I'd never seen a preemie up close before. I'd also never seen a newborn baby with Downs.

"...yeah, my mom is going to be here in a minute...she's helping me...my boyfriend won't even touch her yet..."

"Oh", I stammered. And as the gears in my brain slowly shifted away from me and my anxiety over being questioned about Austin, I realized this overly chatty young girl was looking for support from another mom who appeared to be surviving this special needs life. 

But I had no plan. My mind was spinning, searching for the right thing to say.

I asked if she was getting support services. She said yes. At some point, I warned her that she might experience a period of grief over unrealized expectations, and that it was ok and normal. She said she thought her boyfriend was experiencing grief. I assured her with the most confident smile I could muster that eventually all of this would feel very normal. That things wouldn't seem so daunting. I think I told her it took me 4-5 years to come to this point of acceptance. Not sure that was the best thing to mention.

Then her name was called at the front desk.

"Can you watch her for a minute?" she asked as she set the baby in a carseat and nudged her in front of me.

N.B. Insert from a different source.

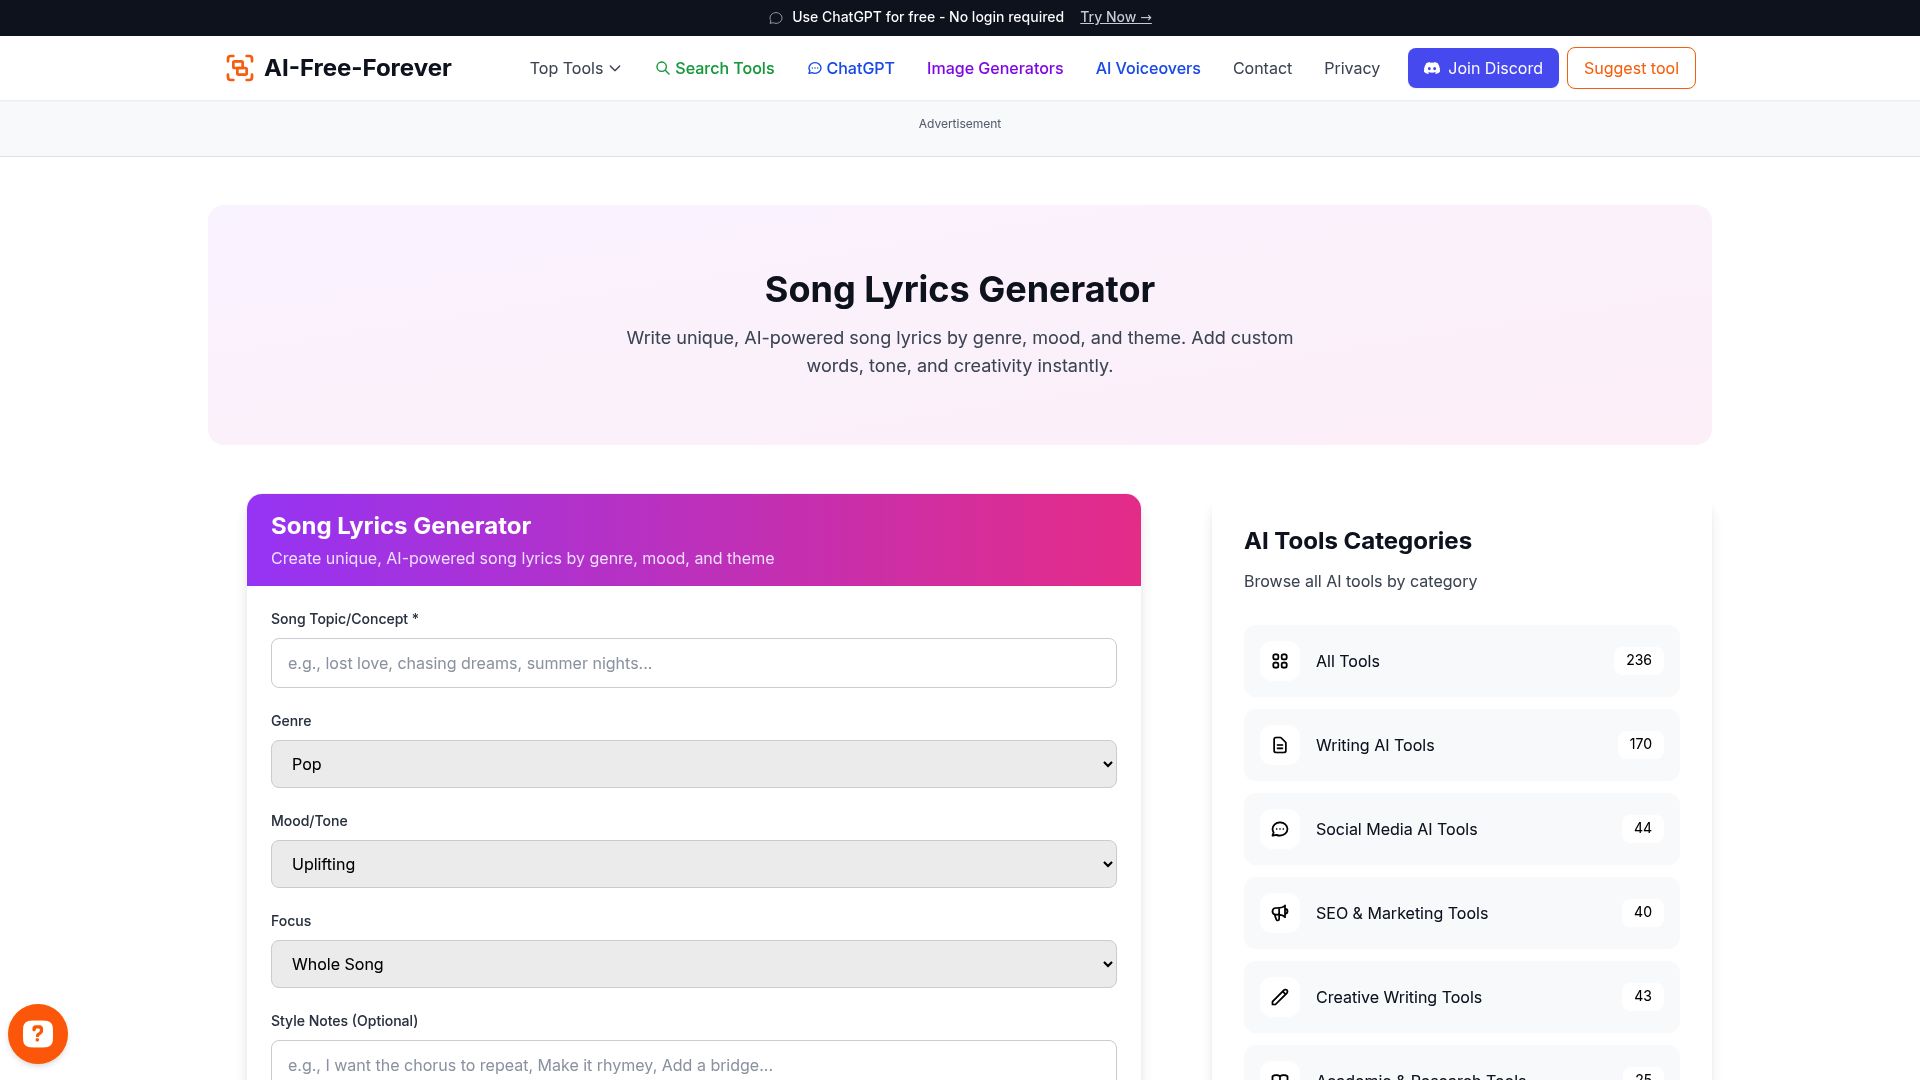Follow the Try Now link in the banner
This screenshot has height=1080, width=1920.
[x=1114, y=17]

Caught off guard, I stuttered an "um...sure" and watched her go check in. She was so young, and yet already being handed a huge challenge in life, something I didn't experience until I was 40. She was just a baby herself, nervous, searching for hope...from me.

I stared at the baby in the carseat, so tiny, so innocent and beautiful, and beginning to fuss and cry just like any other typical baby. I spoke to her in my high, mommy voice trying to soothe and assure her she was going to be ok, that her mommy was coming back in a minute. I rocked her carseat with the toe of my shoe.

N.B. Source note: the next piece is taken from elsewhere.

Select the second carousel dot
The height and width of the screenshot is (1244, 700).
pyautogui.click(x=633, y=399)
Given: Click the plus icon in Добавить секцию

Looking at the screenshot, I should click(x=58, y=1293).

I thought about how young this mother was and how she was just at the beginning this journey. How much strength she would need to get through the next few months or next few years. How many tears she might shed. How scared she might be. How strong she was going to become as she advocated for her child's health, education, and acceptance.

This whole encounter was a wake up call I haven't been able to shake. While not always easy, caring for Austin has become my normal. So it makes me wonder what my role is in this special needs/medically complex world? After having been consumed with my own disappointment and grief for so long, and now that I'm finally coming out of that phase, do I have a bigger purpose? Do I even have time "to give back"? Do I want to?

I don't have these answers yet. I'm reluctant to jump into something just to be doing something. I guard my energy fiercely. I've even been thinking lately that I don't identify as much with other special needs moms. There was a time I lived and breathed every word other moms wrote about this life. But lately, I find myself impatient with the words they write. It was as if they were needed for a time, they served their purpose, and now will serve their purpose for someone else. But maybe not me anymore. I've actually been having sort of an identity crisis. 

So for now, I think I'll just try to be more aware of my surroundings especially in a clinic or hospital where I may be more likely to encounter someone looking for support. I'll try not to be afraid to make eye contact. And at minimum, whether in person or here on my blog, I can continue to share my story, and say with some degree of confidence, that I eventually perceived my situation as manageable.